A bit more on new language support:
- Python: Continuum Analytics are the company which has developed CUDA support within Python. There's a writeup on it by AnandTech , and the product is called Anaconda Accelerate .
- R: a company called Fuzzy Logix has developed GPU analytics within R.
- C/C++/FORTRAN: Accelereyes has sold their MATLAB Jacket product to Mathworks, but has now created a C/C++/FORTRAN product called ArrayFire which is based on the same lazy evaluation technology. This is free (at least for academic research) and I think it merits some investigation so I'll try to find a couple of undergraduates to do an evaluation project this summer.
Thursday, March 21st:
It's the final day of GTC 2013, and I'm starting to flag a bit.
An interesting talk in the morning on " SHFL: Tips and Tricks " by Julien Demouth was on the "shuffle" instructions for shifting data between registers in the same warp. This is useful for a wide variety of applications, including reduction, scan, sort and FFT operations within a warp. The bottom line is that it's always more efficient than the standard way of doing things using shared memory, and it doesn't need any shared memory allocation.
The hardware shuffle instructions are only for 32-bit registers, but there's a way of using them to do 64-bit shuffles. An example of this was given in the talk, but hopefully NVIDIA will later put it into the standard maths header file.
Julien also mentioned a new open-source NVIDIA Research initiative called " cub " which provides routines / functions for block-level operations like reduction, scan and sorts. I'd heard about this previously from Jon Cohen, and met the lead developer Duane Merrill on Monday. I think this could be very useful, because optimising these kinds of operations is very tricky, and can change significantly from one architecture to the next.
I've spent more time than usual at this conference in the Exhibitor Hall, seeing a wide variety of commercial offerings from companies other than NVIDIA. One I talked to just now is Green Revolution Computing . They have a very interesting immersion technology for cooling computer systems, putting the servers inside a "bath" so they are cooled by liquid rather than air. This leads to considerable savings, reducing total power consumption by up to factor 2x. I think it's something we ought to at least consider for future HPC systems in Oxford.

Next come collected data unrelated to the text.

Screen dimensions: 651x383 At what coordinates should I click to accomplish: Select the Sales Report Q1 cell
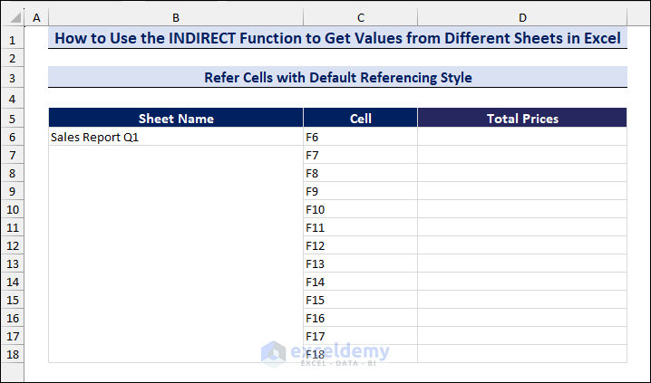(x=176, y=137)
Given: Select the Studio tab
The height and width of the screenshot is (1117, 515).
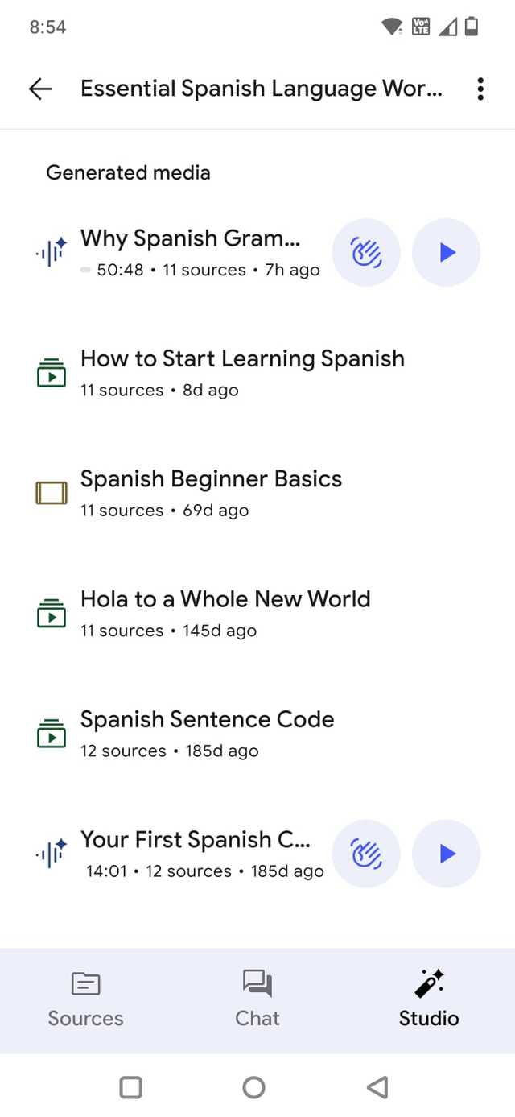Looking at the screenshot, I should [x=429, y=999].
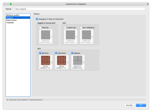This screenshot has width=152, height=112.
Task: Click the help question mark icon
Action: pyautogui.click(x=148, y=4)
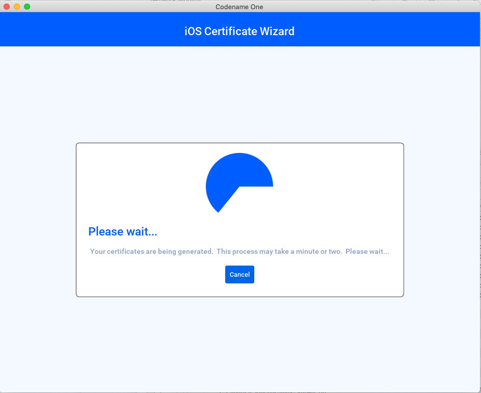This screenshot has height=393, width=481.
Task: Click inside the dialog below the Cancel button
Action: [239, 289]
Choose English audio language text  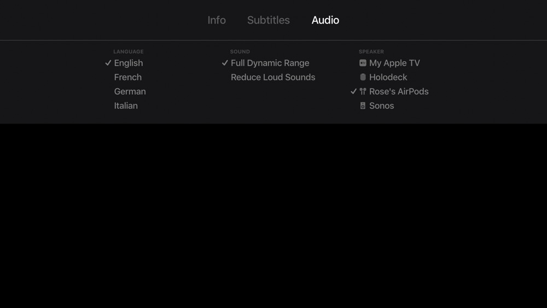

An interesting talk in the afternoon was on atomic operations . A lot of this I knew already -- it's material I discuss in my CUDA course. However, there were a couple of new things I learned. One is that atomic operations to global device memory (which are handled in the L2 cache) are much faster if different threads in a warp are updating different elements of the same cache line -- this is an unusual situation but could perhaps be exploited for vector increments by first using a shuffle-based matrix transposition.
They also showed how insert sort could be implemented using atomics and an interesting list data structure called a SkipList -- in the same way that the railway line to London has some trains that stop at every station, and some that go faster by stopping at very few, then a SkipList has a hierarchical structure in which the bottom level goes from one item to the next, and the higher levels skip over multiple items.
The main overall message is that the performance of atomics is improving steadily, and if you have dismissed them in the past as giving poor performance then it's maybe worth having a second look at them.
The final talk I went to was by Jon Cohen from NVIDIA on short read DNA sequence alignment. They're looking for academics to work with, so if there's anyone in Oxford who is interested please let me know -- Jon is a great guy to work with.